_Document extract_.
◆ ◆ ◆ ◆

In the Framework, the Scottish Government committed to develop a Transgender Care Knowledge and Skills Framework, and to explore opportunities for staff training and improved resources to support best care of trans people accessing services in  the NHS. To take forward this work, Scottish Government have commissioned NHS Education for Scotland (NES). The reference group helped develop and comment on that commission.

NES is an education and training body and a national health board within NHS Scotland. It is responsible for developing and delivering healthcare education and training for the NHS, health and social care sector and other public bodies.

NES has used the Scottish Government funding associated with the commission to recruit subject matter expertise and administrative support. Development of the Knowledge and Skills Framework began in summer 2023.

NES is engaging with a wide range of stakeholders in the Scottish Government and NHS Scotland, as well as professional bodies and people with lived experience. Final publication of the Knowledge and Skills Framework is anticipated by summer 2024.

Updating the 2012 Gender Reassignment Protocol

In 2012, the Scottish Government published the Gender Reassignment Protocol (GRP), one of the first of its kind in the world, which aimed to improve and standardise gender reassignment clinical pathways in NHS Scotland.

NHS National Services Scotland (NSS) provides advice and services to the rest of NHS Scotland. NSS’s National Services Division (NSD) supports the planning, commissioning and coordinating of high-quality, person-centred specialist services, networks and screening programmes.

In 2021, the Chief Medical Officer wrote to the NSD, proposing a review and update of the 2012 GRP. A draft update has now been submitted by NSD to the Scottish Government for consideration. The Scottish Government has agreed with NSD on further work which is required to take place prior to publication of a revised protocol. This work is being undertaken collaboratively with the Scottish Government.

Research

In the Framework, the Scottish Government has also committed to work with the Chief Scientist’s Office to develop research proposals and make funding available for additional research on long term health outcomes for people who are accessing gender identity healthcare.

The Reference Group developed the potential areas of research focus for that funding call. The Scottish Government has now awarded a grant to the University of Glasgow to deliver a programme of research into long term health outcomes of people accessing gender identity healthcare.

This programme of research on long term health outcomes for people accessing gender identity healthcare will help contribute to the evidence base on best care of trans people.

Lived Experience Co-ordinator

The Scottish Government is committed to listening to and involving those people who have experience of accessing specialist healthcare services for trans and non-binary people in its policymaking decision process.

◆ ◆ ◆ ◆

Copy out, word for word, the portion of the gender identity healthcare update above that begins with the words "In 2012, the" and ends with "pathways in NHS Scotland.".

◆ ◆ ◆ ◆

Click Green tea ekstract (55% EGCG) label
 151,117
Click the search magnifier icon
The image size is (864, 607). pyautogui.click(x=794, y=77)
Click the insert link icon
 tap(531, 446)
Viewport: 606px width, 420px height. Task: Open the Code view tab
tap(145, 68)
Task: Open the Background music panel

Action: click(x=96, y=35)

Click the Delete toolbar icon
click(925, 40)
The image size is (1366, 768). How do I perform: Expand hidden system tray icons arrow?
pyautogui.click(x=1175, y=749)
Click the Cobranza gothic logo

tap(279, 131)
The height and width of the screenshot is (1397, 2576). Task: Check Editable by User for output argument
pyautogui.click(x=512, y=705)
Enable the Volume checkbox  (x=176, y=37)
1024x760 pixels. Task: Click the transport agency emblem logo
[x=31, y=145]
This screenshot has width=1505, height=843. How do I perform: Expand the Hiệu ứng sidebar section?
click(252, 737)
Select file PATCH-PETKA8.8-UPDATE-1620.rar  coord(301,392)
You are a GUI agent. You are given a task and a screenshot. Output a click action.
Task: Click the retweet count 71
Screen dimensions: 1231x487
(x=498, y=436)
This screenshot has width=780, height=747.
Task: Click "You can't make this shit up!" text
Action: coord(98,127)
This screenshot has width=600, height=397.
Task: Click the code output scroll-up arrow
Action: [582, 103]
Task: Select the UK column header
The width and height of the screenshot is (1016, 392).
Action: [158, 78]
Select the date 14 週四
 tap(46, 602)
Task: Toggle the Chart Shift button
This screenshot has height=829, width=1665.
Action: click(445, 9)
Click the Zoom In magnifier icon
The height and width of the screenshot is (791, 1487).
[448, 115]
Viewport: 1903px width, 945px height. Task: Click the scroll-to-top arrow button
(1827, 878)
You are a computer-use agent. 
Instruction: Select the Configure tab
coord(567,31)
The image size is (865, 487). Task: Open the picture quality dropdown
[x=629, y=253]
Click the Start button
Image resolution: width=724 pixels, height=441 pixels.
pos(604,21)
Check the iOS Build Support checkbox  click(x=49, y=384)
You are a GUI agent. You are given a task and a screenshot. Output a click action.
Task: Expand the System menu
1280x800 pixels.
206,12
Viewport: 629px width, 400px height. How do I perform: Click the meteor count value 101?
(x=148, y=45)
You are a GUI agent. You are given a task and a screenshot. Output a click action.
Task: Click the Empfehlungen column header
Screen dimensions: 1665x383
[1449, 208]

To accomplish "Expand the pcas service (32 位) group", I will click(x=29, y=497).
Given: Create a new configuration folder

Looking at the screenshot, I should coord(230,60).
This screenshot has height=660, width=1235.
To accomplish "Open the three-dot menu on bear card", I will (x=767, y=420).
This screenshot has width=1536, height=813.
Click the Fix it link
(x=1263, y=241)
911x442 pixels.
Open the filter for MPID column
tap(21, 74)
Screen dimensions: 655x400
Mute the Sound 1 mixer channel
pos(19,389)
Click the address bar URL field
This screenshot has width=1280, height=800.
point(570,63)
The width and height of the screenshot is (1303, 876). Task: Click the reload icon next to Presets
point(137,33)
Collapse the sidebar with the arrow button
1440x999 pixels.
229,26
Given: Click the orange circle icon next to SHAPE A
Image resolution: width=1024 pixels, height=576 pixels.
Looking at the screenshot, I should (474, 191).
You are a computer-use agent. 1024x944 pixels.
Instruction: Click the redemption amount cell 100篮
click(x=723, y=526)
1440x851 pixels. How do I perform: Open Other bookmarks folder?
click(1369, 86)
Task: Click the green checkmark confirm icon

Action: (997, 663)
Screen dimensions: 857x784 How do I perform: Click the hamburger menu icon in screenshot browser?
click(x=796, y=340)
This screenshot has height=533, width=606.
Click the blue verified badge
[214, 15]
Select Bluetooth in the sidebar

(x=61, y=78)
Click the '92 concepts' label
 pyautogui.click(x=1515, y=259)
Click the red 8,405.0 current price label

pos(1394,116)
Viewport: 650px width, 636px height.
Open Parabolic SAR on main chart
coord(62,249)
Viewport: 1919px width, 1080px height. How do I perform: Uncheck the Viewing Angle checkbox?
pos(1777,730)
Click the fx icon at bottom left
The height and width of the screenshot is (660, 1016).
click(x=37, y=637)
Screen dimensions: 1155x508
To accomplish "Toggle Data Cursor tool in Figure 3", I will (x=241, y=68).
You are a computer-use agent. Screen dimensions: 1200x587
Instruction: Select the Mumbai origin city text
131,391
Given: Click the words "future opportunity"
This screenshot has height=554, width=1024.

◆ ◆ ◆ ◆

_Response for this exercise_.
In 2012, the Scottish Government published the Gender Reassignment Protocol (GRP), one of the first of its kind in the world, which aimed to improve and standardise gender reassignment clinical pathways in NHS Scotland.